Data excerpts

--

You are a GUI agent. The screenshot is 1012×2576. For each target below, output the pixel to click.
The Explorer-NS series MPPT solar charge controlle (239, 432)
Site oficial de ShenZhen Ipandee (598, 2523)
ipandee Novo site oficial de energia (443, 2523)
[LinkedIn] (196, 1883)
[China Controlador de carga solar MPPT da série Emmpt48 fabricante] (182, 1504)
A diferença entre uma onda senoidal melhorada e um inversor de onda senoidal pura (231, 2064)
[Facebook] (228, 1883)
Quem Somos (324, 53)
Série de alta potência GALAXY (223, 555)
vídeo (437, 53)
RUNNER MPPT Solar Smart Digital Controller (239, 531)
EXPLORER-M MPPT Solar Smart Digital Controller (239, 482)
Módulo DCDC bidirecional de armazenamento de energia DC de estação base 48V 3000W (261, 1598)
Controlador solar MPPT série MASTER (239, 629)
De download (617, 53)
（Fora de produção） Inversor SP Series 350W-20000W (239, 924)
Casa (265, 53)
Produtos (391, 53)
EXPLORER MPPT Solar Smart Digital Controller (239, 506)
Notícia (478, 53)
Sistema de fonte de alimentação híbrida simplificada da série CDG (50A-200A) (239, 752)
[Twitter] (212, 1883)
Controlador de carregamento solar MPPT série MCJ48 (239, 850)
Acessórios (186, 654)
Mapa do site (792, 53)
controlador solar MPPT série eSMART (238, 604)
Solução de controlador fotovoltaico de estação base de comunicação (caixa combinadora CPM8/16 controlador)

--

Task requirements ▸
Set every record down word for word, omitting none.

Problem solution ▸
You are a GUI agent. The screenshot is 1012×2576. For each target below, output the pixel to click.
The Explorer-NS series MPPT solar charge controlle (239, 432)
Site oficial de ShenZhen Ipandee (598, 2523)
ipandee Novo site oficial de energia (443, 2523)
[LinkedIn] (196, 1883)
[China Controlador de carga solar MPPT da série Emmpt48 fabricante] (182, 1504)
A diferença entre uma onda senoidal melhorada e um inversor de onda senoidal pura (231, 2064)
[Facebook] (228, 1883)
Quem Somos (324, 53)
Série de alta potência GALAXY (223, 555)
vídeo (437, 53)
RUNNER MPPT Solar Smart Digital Controller (239, 531)
EXPLORER-M MPPT Solar Smart Digital Controller (239, 482)
Módulo DCDC bidirecional de armazenamento de energia DC de estação base 48V 3000W (261, 1598)
Controlador solar MPPT série MASTER (239, 629)
De download (617, 53)
（Fora de produção） Inversor SP Series 350W-20000W (239, 924)
Casa (265, 53)
Produtos (391, 53)
EXPLORER MPPT Solar Smart Digital Controller (239, 506)
Notícia (478, 53)
Sistema de fonte de alimentação híbrida simplificada da série CDG (50A-200A) (239, 752)
[Twitter] (212, 1883)
Controlador de carregamento solar MPPT série MCJ48 (239, 850)
Acessórios (186, 654)
Mapa do site (792, 53)
controlador solar MPPT série eSMART (238, 604)
Solução de controlador fotovoltaico de estação base de comunicação (caixa combinadora CPM8/16 controlador)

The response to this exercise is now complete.